ACTIVITY:
All records below are to be set down exactly, each character intact.

Collected data entries:
((
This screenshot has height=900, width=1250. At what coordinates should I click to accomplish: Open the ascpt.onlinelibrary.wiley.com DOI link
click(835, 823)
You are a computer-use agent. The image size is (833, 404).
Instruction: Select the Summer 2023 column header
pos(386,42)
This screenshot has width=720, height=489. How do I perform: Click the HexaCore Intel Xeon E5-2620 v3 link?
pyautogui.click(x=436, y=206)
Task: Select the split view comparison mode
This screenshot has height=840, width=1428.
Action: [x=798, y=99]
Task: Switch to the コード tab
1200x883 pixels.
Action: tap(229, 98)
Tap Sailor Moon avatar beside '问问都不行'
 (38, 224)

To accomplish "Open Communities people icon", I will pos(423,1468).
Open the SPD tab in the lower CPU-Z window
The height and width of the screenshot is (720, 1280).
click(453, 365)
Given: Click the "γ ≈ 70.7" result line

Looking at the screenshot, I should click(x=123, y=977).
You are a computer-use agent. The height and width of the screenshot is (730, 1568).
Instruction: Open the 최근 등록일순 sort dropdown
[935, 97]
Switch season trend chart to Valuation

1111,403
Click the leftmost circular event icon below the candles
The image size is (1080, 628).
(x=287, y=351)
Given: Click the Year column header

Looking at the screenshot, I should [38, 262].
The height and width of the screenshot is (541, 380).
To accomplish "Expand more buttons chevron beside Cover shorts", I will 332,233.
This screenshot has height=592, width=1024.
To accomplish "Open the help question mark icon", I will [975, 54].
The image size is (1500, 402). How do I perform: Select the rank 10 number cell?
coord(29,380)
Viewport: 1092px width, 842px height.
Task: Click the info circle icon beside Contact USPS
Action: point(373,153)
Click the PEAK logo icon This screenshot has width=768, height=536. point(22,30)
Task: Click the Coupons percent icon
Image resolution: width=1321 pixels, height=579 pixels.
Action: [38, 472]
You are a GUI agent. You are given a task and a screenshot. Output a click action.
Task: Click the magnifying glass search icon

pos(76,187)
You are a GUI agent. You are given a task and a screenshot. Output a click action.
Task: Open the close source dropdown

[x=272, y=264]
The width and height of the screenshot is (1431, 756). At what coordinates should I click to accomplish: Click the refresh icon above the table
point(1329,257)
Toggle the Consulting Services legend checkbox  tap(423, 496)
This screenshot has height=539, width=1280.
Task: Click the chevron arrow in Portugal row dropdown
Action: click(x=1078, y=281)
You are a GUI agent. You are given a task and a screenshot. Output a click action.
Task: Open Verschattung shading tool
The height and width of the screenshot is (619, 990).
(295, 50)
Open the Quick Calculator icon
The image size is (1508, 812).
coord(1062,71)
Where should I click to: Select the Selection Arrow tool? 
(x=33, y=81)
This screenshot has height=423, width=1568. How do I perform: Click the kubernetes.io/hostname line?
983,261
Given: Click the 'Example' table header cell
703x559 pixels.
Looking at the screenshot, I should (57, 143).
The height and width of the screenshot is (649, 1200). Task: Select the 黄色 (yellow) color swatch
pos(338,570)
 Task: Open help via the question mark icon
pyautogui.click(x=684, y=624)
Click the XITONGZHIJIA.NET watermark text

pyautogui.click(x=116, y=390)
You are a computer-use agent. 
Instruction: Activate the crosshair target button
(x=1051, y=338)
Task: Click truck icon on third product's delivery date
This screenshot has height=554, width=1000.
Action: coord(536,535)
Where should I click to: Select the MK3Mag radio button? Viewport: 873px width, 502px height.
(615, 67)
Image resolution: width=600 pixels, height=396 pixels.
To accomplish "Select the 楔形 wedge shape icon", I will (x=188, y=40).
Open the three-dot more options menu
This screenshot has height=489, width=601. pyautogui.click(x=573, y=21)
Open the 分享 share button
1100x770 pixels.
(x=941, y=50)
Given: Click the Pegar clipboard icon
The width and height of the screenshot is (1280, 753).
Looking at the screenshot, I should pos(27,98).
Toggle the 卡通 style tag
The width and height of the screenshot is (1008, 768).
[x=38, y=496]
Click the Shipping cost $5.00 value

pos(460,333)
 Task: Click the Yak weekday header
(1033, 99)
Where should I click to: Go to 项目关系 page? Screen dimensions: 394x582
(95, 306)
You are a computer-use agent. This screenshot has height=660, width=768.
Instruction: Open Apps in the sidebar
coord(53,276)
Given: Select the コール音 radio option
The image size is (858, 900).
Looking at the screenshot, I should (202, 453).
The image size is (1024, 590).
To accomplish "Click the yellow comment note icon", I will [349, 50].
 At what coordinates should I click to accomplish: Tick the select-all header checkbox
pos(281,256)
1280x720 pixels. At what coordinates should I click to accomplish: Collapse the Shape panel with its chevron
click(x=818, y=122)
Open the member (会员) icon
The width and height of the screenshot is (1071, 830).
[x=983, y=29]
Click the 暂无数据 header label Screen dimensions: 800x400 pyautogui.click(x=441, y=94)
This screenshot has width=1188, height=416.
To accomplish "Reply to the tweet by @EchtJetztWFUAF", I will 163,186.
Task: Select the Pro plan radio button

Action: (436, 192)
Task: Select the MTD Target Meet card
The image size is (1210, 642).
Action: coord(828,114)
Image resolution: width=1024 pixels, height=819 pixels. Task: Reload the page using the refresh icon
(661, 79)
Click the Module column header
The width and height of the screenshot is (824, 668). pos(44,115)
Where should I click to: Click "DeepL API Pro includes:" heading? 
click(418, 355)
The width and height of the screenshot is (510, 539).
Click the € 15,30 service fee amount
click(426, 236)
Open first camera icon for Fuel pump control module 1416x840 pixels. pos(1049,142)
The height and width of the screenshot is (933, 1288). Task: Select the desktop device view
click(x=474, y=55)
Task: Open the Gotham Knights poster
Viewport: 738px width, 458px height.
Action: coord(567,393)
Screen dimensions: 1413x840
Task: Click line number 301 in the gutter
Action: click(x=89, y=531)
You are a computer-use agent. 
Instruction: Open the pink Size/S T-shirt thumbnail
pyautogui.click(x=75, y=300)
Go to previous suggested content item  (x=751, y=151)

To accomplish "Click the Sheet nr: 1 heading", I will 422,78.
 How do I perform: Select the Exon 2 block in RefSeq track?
))
RESULT BELOW:
This screenshot has height=900, width=1250. At what coordinates should I click to accomplish: Open the ascpt.onlinelibrary.wiley.com DOI link
click(835, 823)
You are a computer-use agent. The image size is (833, 404).
Instruction: Select the Summer 2023 column header
pos(386,42)
This screenshot has width=720, height=489. How do I perform: Click the HexaCore Intel Xeon E5-2620 v3 link?
pyautogui.click(x=436, y=206)
Task: Select the split view comparison mode
This screenshot has height=840, width=1428.
Action: [x=798, y=99]
Task: Switch to the コード tab
1200x883 pixels.
Action: tap(229, 98)
Tap Sailor Moon avatar beside '问问都不行'
 (38, 224)

To accomplish "Open Communities people icon", I will pos(423,1468).
Open the SPD tab in the lower CPU-Z window
The height and width of the screenshot is (720, 1280).
click(453, 365)
Given: Click the "γ ≈ 70.7" result line

Looking at the screenshot, I should click(x=123, y=977).
You are a computer-use agent. The height and width of the screenshot is (730, 1568).
Instruction: Open the 최근 등록일순 sort dropdown
[935, 97]
Switch season trend chart to Valuation

1111,403
Click the leftmost circular event icon below the candles
The image size is (1080, 628).
(x=287, y=351)
Given: Click the Year column header

Looking at the screenshot, I should [38, 262].
The height and width of the screenshot is (541, 380).
To accomplish "Expand more buttons chevron beside Cover shorts", I will 332,233.
This screenshot has height=592, width=1024.
To accomplish "Open the help question mark icon", I will [975, 54].
The image size is (1500, 402). How do I perform: Select the rank 10 number cell?
coord(29,380)
Viewport: 1092px width, 842px height.
Task: Click the info circle icon beside Contact USPS
Action: point(373,153)
Click the PEAK logo icon This screenshot has width=768, height=536. point(22,30)
Task: Click the Coupons percent icon
Image resolution: width=1321 pixels, height=579 pixels.
Action: [38, 472]
You are a GUI agent. You are given a task and a screenshot. Output a click action.
Task: Click the magnifying glass search icon

pos(76,187)
You are a GUI agent. You are given a task and a screenshot. Output a click action.
Task: Open the close source dropdown

[x=272, y=264]
The width and height of the screenshot is (1431, 756). At what coordinates should I click to accomplish: Click the refresh icon above the table
point(1329,257)
Toggle the Consulting Services legend checkbox  tap(423, 496)
This screenshot has height=539, width=1280.
Task: Click the chevron arrow in Portugal row dropdown
Action: click(x=1078, y=281)
You are a GUI agent. You are given a task and a screenshot. Output a click action.
Task: Open Verschattung shading tool
The height and width of the screenshot is (619, 990).
(295, 50)
Open the Quick Calculator icon
The image size is (1508, 812).
coord(1062,71)
Where should I click to: Select the Selection Arrow tool? 
(x=33, y=81)
This screenshot has height=423, width=1568. How do I perform: Click the kubernetes.io/hostname line?
983,261
Given: Click the 'Example' table header cell
703x559 pixels.
Looking at the screenshot, I should (57, 143).
The height and width of the screenshot is (649, 1200). Task: Select the 黄色 (yellow) color swatch
pos(338,570)
 Task: Open help via the question mark icon
pyautogui.click(x=684, y=624)
Click the XITONGZHIJIA.NET watermark text

pyautogui.click(x=116, y=390)
You are a computer-use agent. 
Instruction: Activate the crosshair target button
(x=1051, y=338)
Task: Click truck icon on third product's delivery date
This screenshot has height=554, width=1000.
Action: coord(536,535)
Where should I click to: Select the MK3Mag radio button? Viewport: 873px width, 502px height.
(615, 67)
Image resolution: width=600 pixels, height=396 pixels.
To accomplish "Select the 楔形 wedge shape icon", I will (x=188, y=40).
Open the three-dot more options menu
This screenshot has height=489, width=601. pyautogui.click(x=573, y=21)
Open the 分享 share button
1100x770 pixels.
(x=941, y=50)
Given: Click the Pegar clipboard icon
The width and height of the screenshot is (1280, 753).
Looking at the screenshot, I should pos(27,98).
Toggle the 卡通 style tag
The width and height of the screenshot is (1008, 768).
[x=38, y=496]
Click the Shipping cost $5.00 value

pos(460,333)
 Task: Click the Yak weekday header
(1033, 99)
Where should I click to: Go to 项目关系 page? Screen dimensions: 394x582
(95, 306)
You are a computer-use agent. This screenshot has height=660, width=768.
Instruction: Open Apps in the sidebar
coord(53,276)
Given: Select the コール音 radio option
The image size is (858, 900).
Looking at the screenshot, I should (202, 453).
The image size is (1024, 590).
To accomplish "Click the yellow comment note icon", I will [349, 50].
 At what coordinates should I click to accomplish: Tick the select-all header checkbox
pos(281,256)
1280x720 pixels. At what coordinates should I click to accomplish: Collapse the Shape panel with its chevron
click(x=818, y=122)
Open the member (会员) icon
The width and height of the screenshot is (1071, 830).
[x=983, y=29]
Click the 暂无数据 header label Screen dimensions: 800x400 pyautogui.click(x=441, y=94)
This screenshot has width=1188, height=416.
To accomplish "Reply to the tweet by @EchtJetztWFUAF", I will 163,186.
Task: Select the Pro plan radio button

Action: (436, 192)
Task: Select the MTD Target Meet card
The image size is (1210, 642).
Action: coord(828,114)
Image resolution: width=1024 pixels, height=819 pixels. Task: Reload the page using the refresh icon
(661, 79)
Click the Module column header
The width and height of the screenshot is (824, 668). pos(44,115)
Where should I click to: Click "DeepL API Pro includes:" heading? 
click(418, 355)
The width and height of the screenshot is (510, 539).
Click the € 15,30 service fee amount
click(426, 236)
Open first camera icon for Fuel pump control module 1416x840 pixels. pos(1049,142)
The height and width of the screenshot is (933, 1288). Task: Select the desktop device view
click(x=474, y=55)
Task: Open the Gotham Knights poster
Viewport: 738px width, 458px height.
Action: coord(567,393)
Screen dimensions: 1413x840
Task: Click line number 301 in the gutter
Action: click(x=89, y=531)
You are a computer-use agent. 
Instruction: Open the pink Size/S T-shirt thumbnail
pyautogui.click(x=75, y=300)
Go to previous suggested content item  (x=751, y=151)

To accomplish "Click the Sheet nr: 1 heading", I will 422,78.
 How do I perform: Select the Exon 2 block in RefSeq track?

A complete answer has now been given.